There are many books that relate to claim drafting. Rules of Patent Drafting by Joseph Root is different in that it relates to drafting patent specifications, not merely the claims. Its premise is that when a patent is litigated, terms not mentioned in the claims but used in the specification may be read into the claims by the court during claim construction in the so-called Marksman Hearings, so it is important to carefully consider the specification as a whole when drafting applications, and not merely the claims. The book implicitly rejects the idea propagated by do-it-yourself patent guides, that the inventor can write his own application and simply have a patent agent or attorney draft the claims.
Instead of moaning about what the courts do to patent claim interpretation in Marksman hearings, the book suggests internalizing the court’s approach and reconsidering one’s patent drafting, and provides rules for so doing. In particular, the book suggests writing longer and more detailed disclosures, while taking care not to describe optional features as necessary ones, of course.
One interesting insight about the claims is that since an independent claim has to be construed as being broader than its dependencies, a purpose served by claiming seemingly trivial elements in dependent claims is not to provide a fall back position, but rather to prevent these elements being construed as essential to the invention.
The contents and insights are refreshingly different from the type of thing that seems to be rehashed in books aimed at beginners. Furthermore, the author, Joseph Root, supports his contentions and illustrates his approach with reference to Federal Circuit Court of Appeal decisions.

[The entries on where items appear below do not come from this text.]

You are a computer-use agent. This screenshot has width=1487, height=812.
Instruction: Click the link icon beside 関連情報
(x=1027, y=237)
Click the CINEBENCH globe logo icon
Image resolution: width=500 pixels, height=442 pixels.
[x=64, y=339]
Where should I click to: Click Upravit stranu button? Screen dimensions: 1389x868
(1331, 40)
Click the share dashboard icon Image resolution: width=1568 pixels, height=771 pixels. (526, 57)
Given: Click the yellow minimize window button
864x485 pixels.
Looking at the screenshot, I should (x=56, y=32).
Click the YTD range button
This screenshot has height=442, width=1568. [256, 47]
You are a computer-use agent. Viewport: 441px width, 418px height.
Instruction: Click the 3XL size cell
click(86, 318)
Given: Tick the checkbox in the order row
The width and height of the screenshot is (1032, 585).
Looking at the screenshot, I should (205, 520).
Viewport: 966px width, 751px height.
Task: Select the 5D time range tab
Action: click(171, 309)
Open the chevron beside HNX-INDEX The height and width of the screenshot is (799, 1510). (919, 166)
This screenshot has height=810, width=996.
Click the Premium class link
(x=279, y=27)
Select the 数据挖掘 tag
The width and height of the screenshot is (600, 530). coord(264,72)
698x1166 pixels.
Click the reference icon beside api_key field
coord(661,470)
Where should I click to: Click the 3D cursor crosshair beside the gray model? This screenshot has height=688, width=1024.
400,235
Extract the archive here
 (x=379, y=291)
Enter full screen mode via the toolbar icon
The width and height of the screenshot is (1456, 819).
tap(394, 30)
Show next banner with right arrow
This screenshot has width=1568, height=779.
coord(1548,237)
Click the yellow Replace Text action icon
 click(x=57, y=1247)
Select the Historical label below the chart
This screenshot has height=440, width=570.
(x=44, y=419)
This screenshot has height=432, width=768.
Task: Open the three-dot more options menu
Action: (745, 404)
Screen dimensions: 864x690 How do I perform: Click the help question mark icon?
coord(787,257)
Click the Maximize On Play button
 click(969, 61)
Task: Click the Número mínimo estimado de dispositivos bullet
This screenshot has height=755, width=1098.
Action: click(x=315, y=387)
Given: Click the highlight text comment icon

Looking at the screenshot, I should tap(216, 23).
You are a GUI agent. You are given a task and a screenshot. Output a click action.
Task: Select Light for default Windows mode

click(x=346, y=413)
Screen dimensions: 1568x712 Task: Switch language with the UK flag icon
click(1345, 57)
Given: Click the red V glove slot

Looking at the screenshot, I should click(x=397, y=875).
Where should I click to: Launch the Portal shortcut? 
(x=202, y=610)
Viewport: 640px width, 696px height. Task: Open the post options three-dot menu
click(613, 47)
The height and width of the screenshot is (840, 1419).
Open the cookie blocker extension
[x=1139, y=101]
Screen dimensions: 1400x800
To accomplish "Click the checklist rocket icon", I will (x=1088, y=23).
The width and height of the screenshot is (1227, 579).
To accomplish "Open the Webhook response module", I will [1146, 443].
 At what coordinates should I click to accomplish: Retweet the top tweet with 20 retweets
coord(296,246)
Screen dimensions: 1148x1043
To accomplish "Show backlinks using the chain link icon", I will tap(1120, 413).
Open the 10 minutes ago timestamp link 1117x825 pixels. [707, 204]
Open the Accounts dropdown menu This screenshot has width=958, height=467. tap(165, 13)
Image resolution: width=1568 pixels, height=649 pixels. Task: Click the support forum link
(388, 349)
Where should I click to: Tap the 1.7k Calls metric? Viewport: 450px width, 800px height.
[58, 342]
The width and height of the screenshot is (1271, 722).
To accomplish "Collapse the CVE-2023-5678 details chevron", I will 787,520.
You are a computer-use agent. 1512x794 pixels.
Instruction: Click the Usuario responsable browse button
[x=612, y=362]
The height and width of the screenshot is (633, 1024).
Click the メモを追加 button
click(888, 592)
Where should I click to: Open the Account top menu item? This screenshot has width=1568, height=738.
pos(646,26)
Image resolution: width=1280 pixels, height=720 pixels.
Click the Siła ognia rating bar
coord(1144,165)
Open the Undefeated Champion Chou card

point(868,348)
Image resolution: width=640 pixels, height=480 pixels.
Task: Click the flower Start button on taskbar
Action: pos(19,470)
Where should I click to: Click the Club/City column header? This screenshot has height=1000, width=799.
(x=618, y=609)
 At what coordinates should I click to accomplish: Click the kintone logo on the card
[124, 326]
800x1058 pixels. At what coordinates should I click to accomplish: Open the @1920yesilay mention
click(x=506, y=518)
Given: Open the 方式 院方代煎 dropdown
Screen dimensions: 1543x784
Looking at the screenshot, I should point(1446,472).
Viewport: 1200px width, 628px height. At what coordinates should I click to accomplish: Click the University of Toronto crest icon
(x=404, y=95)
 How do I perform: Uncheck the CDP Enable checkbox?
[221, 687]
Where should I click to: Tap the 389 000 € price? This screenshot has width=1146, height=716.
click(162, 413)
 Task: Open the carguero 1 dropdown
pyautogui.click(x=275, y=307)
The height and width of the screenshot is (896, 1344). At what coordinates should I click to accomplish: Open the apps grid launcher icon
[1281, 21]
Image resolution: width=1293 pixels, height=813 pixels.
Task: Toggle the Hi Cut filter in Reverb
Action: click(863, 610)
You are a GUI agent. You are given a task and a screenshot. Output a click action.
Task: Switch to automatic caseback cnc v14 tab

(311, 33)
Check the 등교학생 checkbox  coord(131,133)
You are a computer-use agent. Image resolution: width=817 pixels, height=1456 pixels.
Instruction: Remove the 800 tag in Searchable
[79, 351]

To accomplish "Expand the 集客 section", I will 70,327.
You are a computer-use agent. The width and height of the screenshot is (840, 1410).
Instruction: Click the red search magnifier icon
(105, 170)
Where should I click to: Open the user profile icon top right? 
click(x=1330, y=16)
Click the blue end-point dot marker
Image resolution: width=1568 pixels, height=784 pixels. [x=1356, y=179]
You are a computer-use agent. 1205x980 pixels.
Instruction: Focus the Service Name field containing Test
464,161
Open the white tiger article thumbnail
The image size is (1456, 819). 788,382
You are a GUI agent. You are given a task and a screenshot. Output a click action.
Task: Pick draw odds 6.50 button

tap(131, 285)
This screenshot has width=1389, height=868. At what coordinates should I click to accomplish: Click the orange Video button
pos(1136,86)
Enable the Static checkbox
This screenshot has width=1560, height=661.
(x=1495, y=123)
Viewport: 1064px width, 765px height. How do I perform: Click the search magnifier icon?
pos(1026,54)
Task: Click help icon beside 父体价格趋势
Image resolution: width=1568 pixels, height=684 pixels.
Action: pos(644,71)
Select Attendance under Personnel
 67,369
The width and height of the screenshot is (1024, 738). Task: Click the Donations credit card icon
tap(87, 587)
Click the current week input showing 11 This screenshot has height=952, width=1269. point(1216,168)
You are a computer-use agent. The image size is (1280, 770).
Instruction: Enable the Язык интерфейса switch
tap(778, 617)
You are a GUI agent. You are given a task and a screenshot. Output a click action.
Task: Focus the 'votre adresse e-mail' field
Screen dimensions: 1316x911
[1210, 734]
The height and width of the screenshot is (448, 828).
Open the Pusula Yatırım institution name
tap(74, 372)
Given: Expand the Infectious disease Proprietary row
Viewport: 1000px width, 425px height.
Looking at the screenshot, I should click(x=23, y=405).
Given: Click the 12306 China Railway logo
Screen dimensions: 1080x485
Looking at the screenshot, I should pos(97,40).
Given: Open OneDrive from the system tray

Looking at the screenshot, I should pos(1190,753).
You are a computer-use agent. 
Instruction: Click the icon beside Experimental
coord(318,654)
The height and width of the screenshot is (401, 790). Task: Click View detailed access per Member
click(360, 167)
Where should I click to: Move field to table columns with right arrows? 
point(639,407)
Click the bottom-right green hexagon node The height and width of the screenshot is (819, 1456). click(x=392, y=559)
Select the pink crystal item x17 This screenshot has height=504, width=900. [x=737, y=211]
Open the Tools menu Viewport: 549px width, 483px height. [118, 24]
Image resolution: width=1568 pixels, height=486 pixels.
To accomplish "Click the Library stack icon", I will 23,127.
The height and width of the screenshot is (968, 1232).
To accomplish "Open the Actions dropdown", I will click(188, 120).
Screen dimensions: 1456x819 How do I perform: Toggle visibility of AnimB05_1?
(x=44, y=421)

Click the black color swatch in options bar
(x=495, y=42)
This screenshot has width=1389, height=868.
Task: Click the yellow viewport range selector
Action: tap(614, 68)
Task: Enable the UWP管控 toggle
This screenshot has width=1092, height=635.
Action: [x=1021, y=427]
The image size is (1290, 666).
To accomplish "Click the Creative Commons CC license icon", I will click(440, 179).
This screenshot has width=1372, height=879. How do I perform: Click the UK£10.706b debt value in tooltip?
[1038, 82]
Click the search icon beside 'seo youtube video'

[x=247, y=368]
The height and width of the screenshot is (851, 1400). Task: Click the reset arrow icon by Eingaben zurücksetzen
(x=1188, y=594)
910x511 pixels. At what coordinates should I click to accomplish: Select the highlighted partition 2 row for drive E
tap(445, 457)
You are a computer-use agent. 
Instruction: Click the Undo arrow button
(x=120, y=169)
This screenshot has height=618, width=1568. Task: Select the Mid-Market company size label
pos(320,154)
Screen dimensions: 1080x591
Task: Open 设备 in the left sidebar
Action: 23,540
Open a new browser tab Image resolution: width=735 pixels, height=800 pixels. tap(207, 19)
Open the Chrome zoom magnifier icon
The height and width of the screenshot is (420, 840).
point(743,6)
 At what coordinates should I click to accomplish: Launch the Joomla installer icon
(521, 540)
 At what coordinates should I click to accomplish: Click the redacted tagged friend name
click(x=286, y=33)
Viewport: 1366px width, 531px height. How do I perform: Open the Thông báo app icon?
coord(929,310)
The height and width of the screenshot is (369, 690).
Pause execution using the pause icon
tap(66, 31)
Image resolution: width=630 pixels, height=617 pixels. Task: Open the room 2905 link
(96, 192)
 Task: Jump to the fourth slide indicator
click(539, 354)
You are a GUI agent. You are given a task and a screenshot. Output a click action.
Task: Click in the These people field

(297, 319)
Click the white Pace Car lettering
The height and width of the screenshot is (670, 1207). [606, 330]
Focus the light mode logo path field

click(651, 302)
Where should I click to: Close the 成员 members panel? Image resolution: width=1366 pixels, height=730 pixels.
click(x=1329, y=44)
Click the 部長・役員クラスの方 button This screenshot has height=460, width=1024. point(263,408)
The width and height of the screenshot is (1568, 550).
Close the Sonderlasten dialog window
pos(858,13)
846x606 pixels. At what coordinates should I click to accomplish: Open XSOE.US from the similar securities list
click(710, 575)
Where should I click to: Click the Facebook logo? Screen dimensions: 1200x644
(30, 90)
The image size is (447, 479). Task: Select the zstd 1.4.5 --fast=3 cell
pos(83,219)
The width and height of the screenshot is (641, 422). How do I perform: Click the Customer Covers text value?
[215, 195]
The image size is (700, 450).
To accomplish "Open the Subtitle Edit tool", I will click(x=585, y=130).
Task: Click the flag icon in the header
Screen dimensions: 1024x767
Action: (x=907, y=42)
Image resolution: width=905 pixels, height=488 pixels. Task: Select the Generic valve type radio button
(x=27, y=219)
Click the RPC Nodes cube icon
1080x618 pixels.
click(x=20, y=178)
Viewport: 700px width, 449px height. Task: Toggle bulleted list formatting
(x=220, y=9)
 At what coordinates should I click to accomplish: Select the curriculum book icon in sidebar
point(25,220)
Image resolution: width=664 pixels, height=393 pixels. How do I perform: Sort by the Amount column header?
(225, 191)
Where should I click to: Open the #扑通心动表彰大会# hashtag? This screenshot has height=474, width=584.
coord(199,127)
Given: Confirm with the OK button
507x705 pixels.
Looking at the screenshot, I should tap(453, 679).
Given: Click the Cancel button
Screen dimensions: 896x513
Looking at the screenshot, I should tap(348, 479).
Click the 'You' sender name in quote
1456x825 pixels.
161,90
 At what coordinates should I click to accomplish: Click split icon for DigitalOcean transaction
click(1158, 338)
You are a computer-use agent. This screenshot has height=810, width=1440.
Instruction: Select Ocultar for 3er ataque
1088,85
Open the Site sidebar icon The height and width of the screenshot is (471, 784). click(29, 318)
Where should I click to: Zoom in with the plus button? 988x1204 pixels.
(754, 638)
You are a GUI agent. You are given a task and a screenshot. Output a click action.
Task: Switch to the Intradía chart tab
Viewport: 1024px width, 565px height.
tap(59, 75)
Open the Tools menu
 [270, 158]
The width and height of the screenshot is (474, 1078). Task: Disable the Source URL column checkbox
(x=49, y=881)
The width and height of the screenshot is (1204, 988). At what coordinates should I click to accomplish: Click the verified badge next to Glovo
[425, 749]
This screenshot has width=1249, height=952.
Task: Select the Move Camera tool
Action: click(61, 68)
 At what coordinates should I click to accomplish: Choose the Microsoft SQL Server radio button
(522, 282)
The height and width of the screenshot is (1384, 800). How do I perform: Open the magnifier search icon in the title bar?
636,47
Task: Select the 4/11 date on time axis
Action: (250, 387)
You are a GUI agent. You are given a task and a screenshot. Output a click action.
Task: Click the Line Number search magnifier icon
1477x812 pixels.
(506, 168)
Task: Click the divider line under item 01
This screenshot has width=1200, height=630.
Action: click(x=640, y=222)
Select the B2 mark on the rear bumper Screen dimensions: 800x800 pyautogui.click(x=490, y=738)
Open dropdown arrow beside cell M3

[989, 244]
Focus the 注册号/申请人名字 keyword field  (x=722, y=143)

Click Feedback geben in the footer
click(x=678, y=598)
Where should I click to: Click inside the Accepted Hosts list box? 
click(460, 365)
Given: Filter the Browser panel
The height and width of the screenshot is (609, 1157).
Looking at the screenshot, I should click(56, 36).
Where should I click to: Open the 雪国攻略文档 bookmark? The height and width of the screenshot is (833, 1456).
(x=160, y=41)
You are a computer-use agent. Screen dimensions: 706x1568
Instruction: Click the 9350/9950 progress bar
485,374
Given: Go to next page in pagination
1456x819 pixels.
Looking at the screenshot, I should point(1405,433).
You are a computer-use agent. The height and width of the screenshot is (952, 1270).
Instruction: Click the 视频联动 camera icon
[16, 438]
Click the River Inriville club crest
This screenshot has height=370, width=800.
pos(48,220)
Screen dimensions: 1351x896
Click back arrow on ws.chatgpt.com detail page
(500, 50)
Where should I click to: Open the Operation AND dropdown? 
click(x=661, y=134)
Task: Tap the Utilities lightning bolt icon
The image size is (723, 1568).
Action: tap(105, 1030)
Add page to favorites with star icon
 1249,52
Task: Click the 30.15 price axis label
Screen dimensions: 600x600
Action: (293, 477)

Unlike most books on claim drafting that seem to focus on mechanical or electronic systems, the author relates to both the predictable and the unpredictable arts, and instead of simply saying that they are no longer popular, doesn’t shy from tackling means claiming in a thorough manner.
What is particularly refreshing though, is the style. The author emphasizes his points with similes and metaphors taken from an impressive range of books, films, and TV series. Despite thoroughly addressing weighty subject matter, the book is not a heavy read.